Telefonterror am Strand - „Schalten Sie Ihr Handy an, Bouchard“
(copyright vouch.com)

Die lange Ferienzeit beruht, wie so vieles in Frankreich, auf Tradition. Eine Agrarnation, die das Land noch bis in die 1950er war, brauchte in den Sommermonaten alle verfügbaren Hände, um auf Feld und Hof zur Erntezeit anzupacken. Der Anteil der Landwirtschaft beträgt mittlerweile zwar nur noch 2-4 % des Bruttosozialprodukts, aber Tourismus- und Lehrerlobby verteidigen eisern diesen Besitzstand. Die lange Ferienzeit gerät jedoch zusehends aus sozialen Gründen in die Kritik. Kürzte man die Ferien, hätten Kinder mehr Zeit, die im Lehrplan festgelegten Ziele zu erreichen und könnten sich mehr ausserschulischen Aktivitäten widmen. Zudem benachteiligt die lange Pause gerade bildungsferne Schichten. Während zum Beispiel ein Henri, Sprössling einer wohlhabenden Familie im Sommer privatfinanzierten Englischunterricht aufgebrummt bekommt, kickt sein Kollege Mamadou mit dem berühmten „Migrationshintergrund“ stattdessen oft unbeaufsichtigt den Fußball über den Sportplatz.

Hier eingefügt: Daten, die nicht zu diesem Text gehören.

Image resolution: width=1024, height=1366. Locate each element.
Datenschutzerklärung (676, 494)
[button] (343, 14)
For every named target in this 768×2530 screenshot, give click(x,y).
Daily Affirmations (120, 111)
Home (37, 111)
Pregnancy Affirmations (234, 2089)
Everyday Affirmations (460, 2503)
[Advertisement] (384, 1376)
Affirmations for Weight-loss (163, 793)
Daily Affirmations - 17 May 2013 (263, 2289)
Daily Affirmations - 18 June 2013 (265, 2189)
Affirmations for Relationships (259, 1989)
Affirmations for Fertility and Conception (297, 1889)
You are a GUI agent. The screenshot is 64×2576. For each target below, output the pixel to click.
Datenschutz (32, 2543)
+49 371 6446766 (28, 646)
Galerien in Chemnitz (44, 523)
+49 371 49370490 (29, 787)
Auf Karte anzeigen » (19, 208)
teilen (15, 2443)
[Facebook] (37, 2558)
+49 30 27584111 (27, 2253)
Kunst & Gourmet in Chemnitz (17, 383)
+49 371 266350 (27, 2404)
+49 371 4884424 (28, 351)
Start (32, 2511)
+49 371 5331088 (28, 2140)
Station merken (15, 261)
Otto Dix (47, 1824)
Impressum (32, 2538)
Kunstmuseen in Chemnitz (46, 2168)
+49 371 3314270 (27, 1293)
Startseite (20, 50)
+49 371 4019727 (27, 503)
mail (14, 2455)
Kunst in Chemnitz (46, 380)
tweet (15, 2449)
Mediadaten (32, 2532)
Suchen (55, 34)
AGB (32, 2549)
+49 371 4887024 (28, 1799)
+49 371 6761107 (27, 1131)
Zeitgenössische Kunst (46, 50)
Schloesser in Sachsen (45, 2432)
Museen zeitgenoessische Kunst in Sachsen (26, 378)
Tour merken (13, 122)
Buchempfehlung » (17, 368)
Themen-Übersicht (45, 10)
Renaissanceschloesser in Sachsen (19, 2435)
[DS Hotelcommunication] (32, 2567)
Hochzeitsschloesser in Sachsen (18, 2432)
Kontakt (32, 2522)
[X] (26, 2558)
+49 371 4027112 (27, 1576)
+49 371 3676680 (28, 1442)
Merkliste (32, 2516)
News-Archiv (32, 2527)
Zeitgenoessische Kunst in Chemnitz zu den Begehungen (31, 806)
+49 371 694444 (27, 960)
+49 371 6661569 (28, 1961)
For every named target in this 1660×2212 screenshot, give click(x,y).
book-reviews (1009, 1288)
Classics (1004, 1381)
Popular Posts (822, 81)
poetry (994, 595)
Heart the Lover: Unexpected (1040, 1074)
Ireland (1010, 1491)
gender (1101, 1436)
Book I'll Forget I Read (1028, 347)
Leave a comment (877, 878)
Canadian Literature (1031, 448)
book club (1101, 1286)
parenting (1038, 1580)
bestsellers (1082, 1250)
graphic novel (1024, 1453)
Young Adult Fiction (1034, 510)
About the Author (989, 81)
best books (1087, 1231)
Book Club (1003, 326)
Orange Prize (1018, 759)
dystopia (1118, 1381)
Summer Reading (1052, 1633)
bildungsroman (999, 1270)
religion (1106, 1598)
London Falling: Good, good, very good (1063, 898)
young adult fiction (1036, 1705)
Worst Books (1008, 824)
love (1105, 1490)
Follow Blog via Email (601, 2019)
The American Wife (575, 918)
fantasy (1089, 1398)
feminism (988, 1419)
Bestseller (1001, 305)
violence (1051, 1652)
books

Und doch, und doch... Wie vernünftig ist so eine Halbzeit-Pause im Jahr. Man lässt die Beine baumeln, ob nun vom Pier in Deauville oder von einer Seinebrücke. Die Zeit bleibt stehen. Wenn im September die Blätter von den Platanen fallen, wird unweigerlich die Schlagzahl hochgedreht, Paris wimmelt auf einmal wieder von Menschen. Ein paar Tage noch hält der Erholungseffekt an, dann hat der Alltag alle wieder. Und man tröstet sich mit der Planung des nächsten Urlaubs.